» Your tasks
A – In the Manzikert project description, how many route options from Constantinople to Manzikert do communication and resource data suggest?
B – Please summarize the Manzikert project description in two sentences.

» Passage provided
--

This project will provide a fundamental re-analysis of the Manzikert campaign and illustrate the use of Grid-aware distributed simulation techniques to model movement and sustainability of historic armies. The study will involve multiple simulations of varied army units moving within a digital environmental database collated at Birmingham. Alongside primary and secondary source material, the data will be used to interpret events related to the battle and assess contemporary interpretation of historic sources. Such simulation methodologies have a wide applicability and allow the re-use of models and processes in comparable regional or period studies.
Project goals are:
o To establish a novel, rigorous computational frameworks for analysis of historical, military logistical data (pertaining to movement and communications; production, allocation, consumption of resources; settlement patterns) for the early medieval periods in Europe and the Near East, using environmental data held at Birmingham, and as a collaborative research programme between Birminghams Institute of Archaeology and Antiquity and Department of Computer Science.
o To create a reusable GRID-enabled simulation and data analysis infrastructure, that supports the framework outlined above.
o To utilise a GRID modelling framework to improve our understanding of the central role of warfare and conflict in the medieval periods. To use the results of multiple simulations of the Manzikert campaign to critique previous research on the battle.
o To demonstrate, using Manzikert, the opportunities provided the historical community by large-scale distributed simulation technologies and provide fundamentally new insights into established historical questions.
Research Context
Armies possessed a role within mediaeval states that extended beyond their military function. The need to maintain permanent military structures ensured that military groups were formative in structuring society, affecting most aspects of political organisation, resource allocation and consumption. Although decisive in shaping pre-modern societies and despite academic interest in military history of all periods, research seldom progresses past the study of existing texts to explore the implications of military behaviour[2]. A methodology for analysing pre-modern military logistics is required which places campaigns within their wider cultural context. To achieve this, factors in the organisation of medieval societies (communications, resource production and consumption) must be integrated within an historic framework incorporating settlement data and land-use. Although these themes have been the object of study, they are frequently characterised by unproven assertions and rarely tested against a range of evidence. This project will bring together historians with experts on archaeological settlement and environmental data, to provide a strong set of models representing the behaviour of armies, that can be implemented as part of a large distributed simulation exercise.
Whilst the outcome of the battle of Manzikert appears clear, historically, its wider significance is contentious. There is uncertainty concerning the nature and disposition of Byzantine forces prior to battle and even aspects of the route taken to Manzikert. Clearly, our interpretation of this important event is limited if we cannot establish, with some certainty, the parameters of the military forces involved, the nature of the action and, ultimately, the wider historic context of the defeat. However, repetitive argument over sparse references within mediaeval texts gets us no closer to understanding these issues, and even results produced by competent and wide-ranging scholars remain subjective. The goal of the project will be to model the movement of a range of troop dispositions suggested for Manzikert against the terrain and environment, and to compare these data with the historic account of the battle. The route from Constantinople to Manzikert is not actually explicit in the sources, although communication and resource data suggest that there were, perhaps, only two options. This is critical as logistical requirements for these routes are central to current debate on how Manzikert was fought and the numbers of troops involved, and this will be subject to multiple simulation events to identify best fit. In cultural terms there will be the requirement to consider the physical context of the campaign, historical structures evolved to meet logistical demands and logistical responses to warfare or the nature of Byzantine support for the military more generally. This project builds on work by the Birmingham/Princeton Medieval Logistics Group, and addresses these issues directly through a novel GRID-based, distributed simulation. The results will have significant implications for the study of pre-industrial societies in methodological and theoretical terms and will benefit academics with an interest in comparative military history, the cultural role of military organisation and the relationship of historical and modelled data
Research Method
Modelling and forecasting using descriptive agent-based simulation.

--

» Record extracts
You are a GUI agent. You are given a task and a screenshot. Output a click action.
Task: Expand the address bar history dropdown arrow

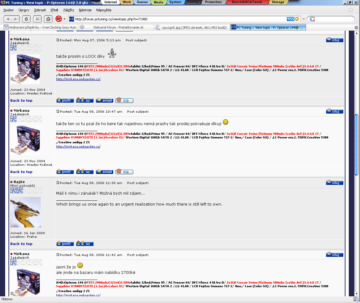pyautogui.click(x=304, y=19)
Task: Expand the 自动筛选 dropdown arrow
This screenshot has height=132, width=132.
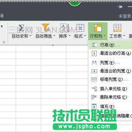Action: 54,36
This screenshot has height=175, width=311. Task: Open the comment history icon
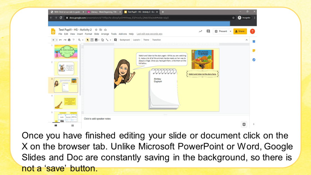pyautogui.click(x=208, y=31)
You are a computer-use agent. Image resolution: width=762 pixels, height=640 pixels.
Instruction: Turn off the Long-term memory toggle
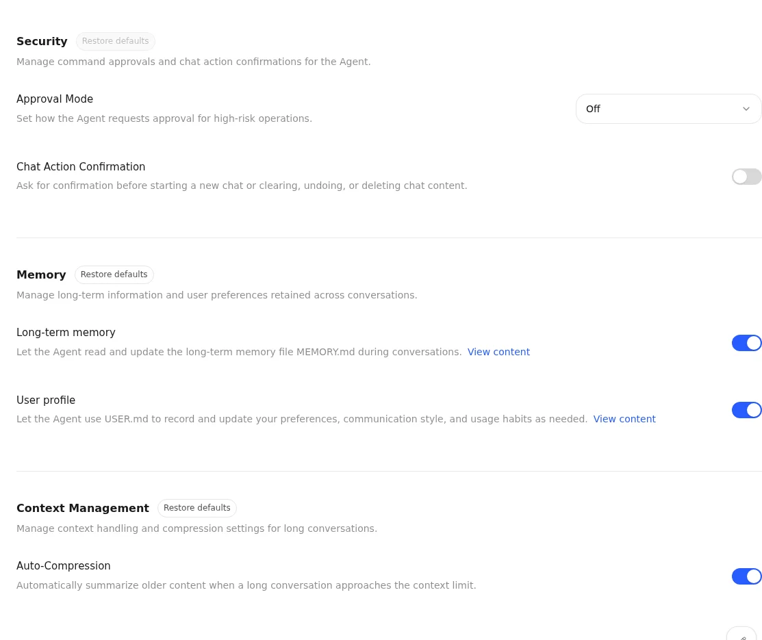coord(746,343)
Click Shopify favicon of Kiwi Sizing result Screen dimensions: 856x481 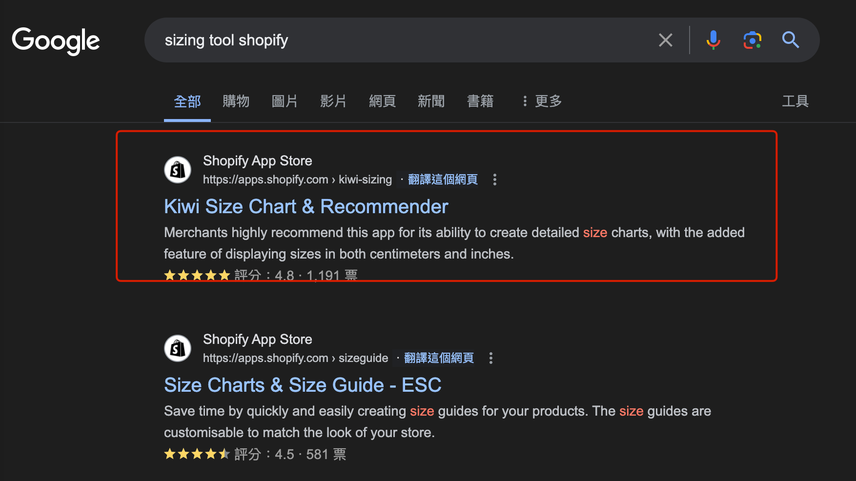[178, 170]
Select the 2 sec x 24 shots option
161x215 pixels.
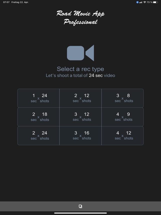[x=39, y=136]
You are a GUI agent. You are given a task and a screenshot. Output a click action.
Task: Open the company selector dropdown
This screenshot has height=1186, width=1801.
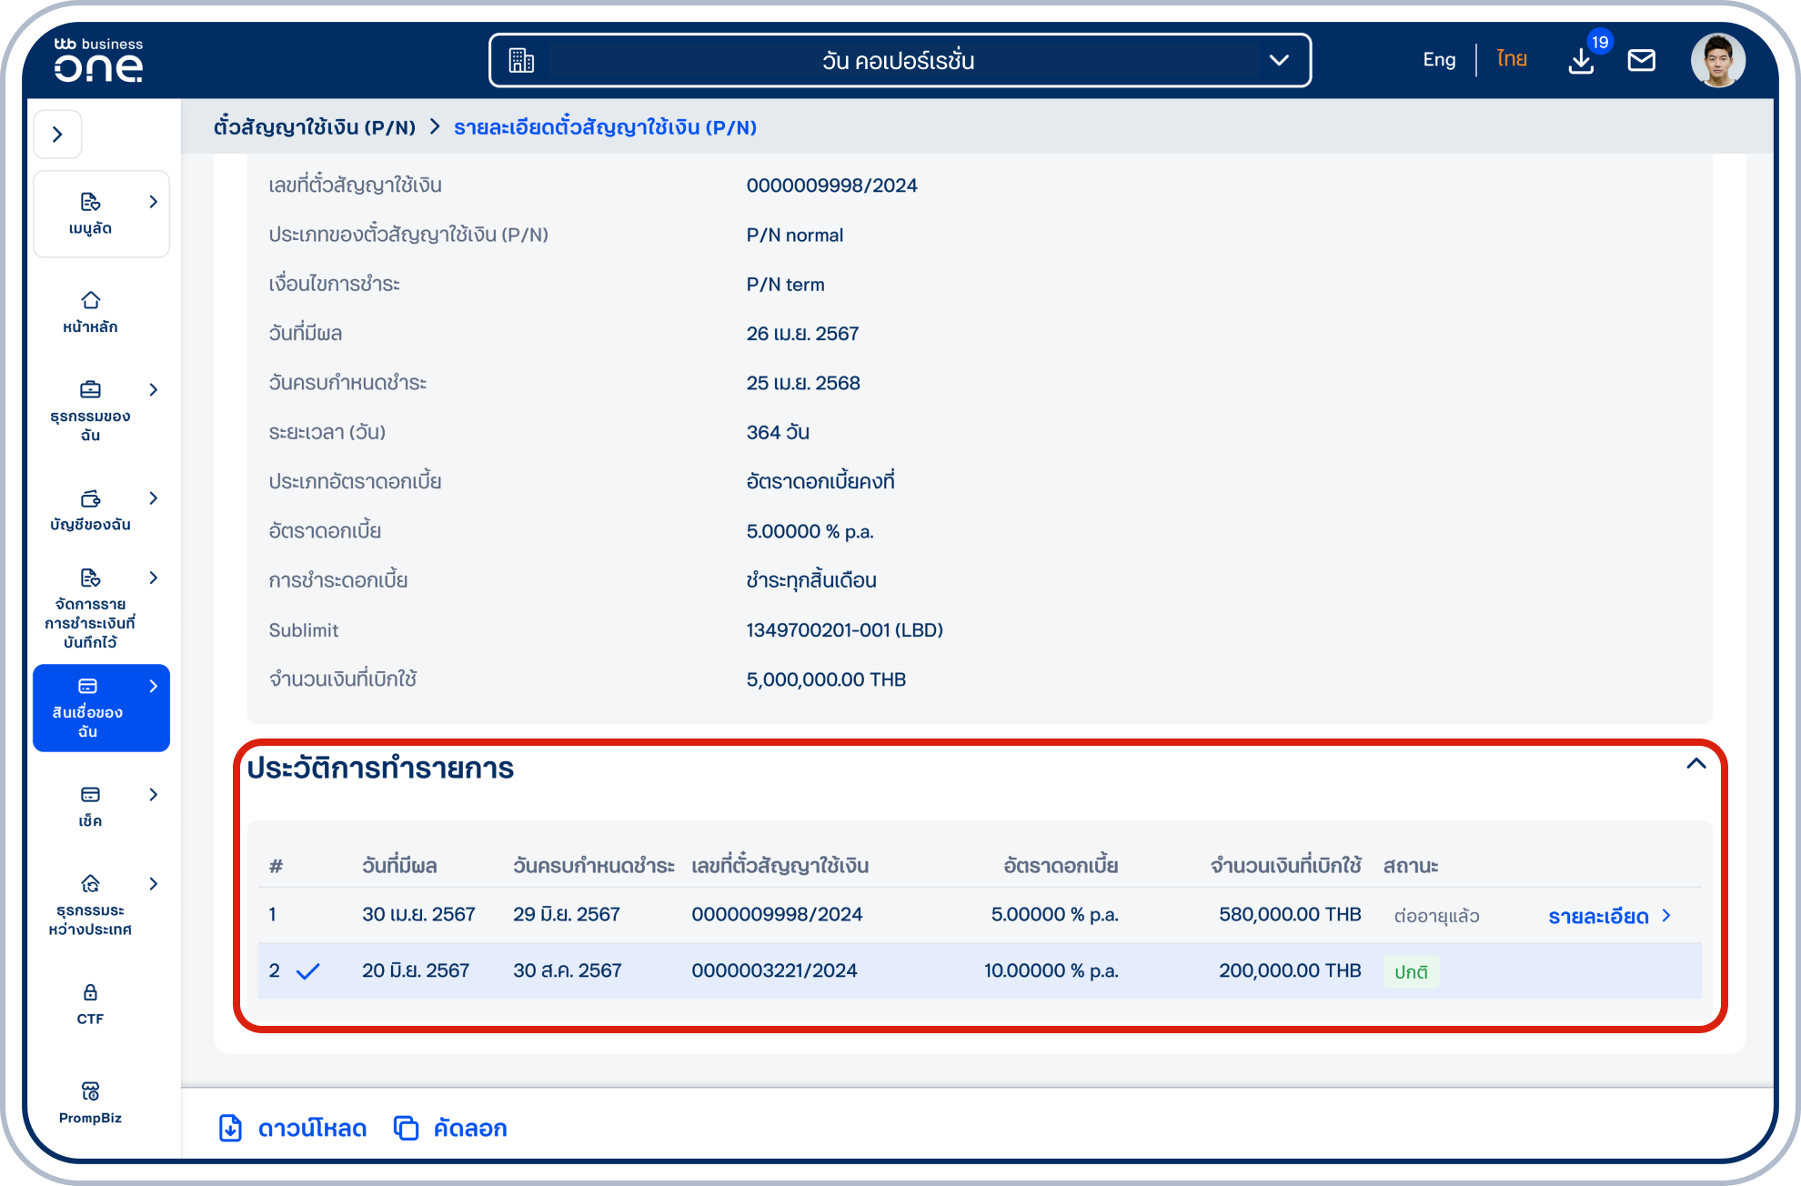tap(899, 61)
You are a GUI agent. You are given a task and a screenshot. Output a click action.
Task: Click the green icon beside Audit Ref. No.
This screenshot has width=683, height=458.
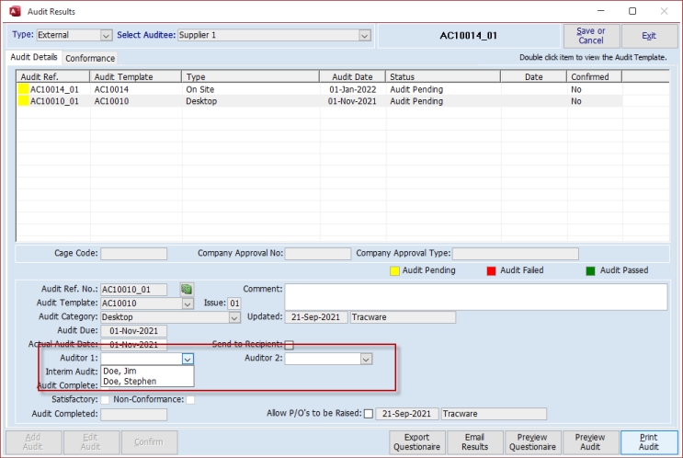(x=186, y=289)
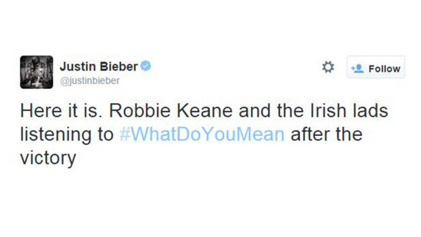
Task: Click the word 'Bieber' in the name
Action: [119, 66]
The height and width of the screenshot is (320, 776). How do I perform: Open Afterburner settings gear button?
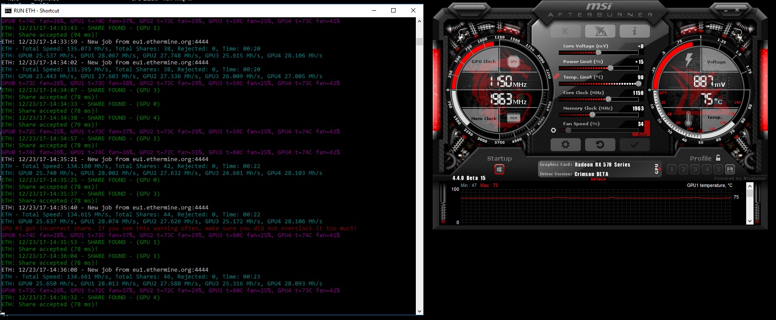point(565,145)
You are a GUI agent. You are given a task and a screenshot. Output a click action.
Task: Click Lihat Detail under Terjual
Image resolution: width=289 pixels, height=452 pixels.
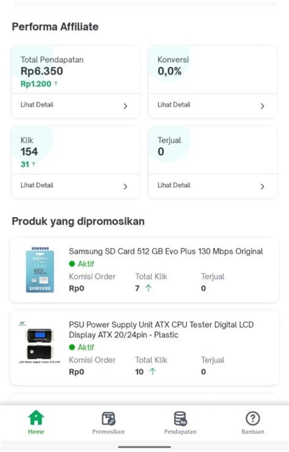[174, 185]
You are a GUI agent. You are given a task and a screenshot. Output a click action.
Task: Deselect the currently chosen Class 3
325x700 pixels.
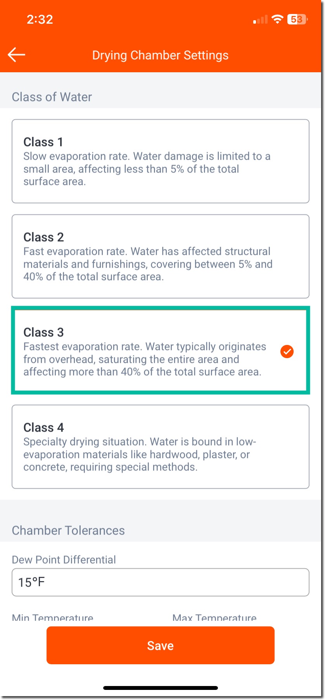pos(161,350)
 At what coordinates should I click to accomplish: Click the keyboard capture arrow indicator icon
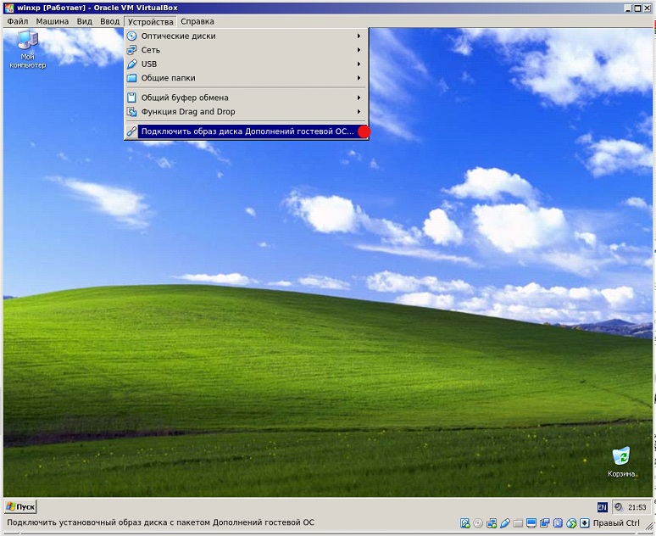[x=584, y=523]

--

» Answers by task
A – Perhaps only two.

B – The project will re-analyze the Manzikert campaign by running multiple Grid-aware distributed simulations of army units moving through a digital environmental database collated at Birmingham, then comparing the results with the historic account of the battle. Its goals include building a reusable GRID-enabled simulation and data analysis infrastructure for early medieval military logistics and using the simulation results to critique previous research on the battle.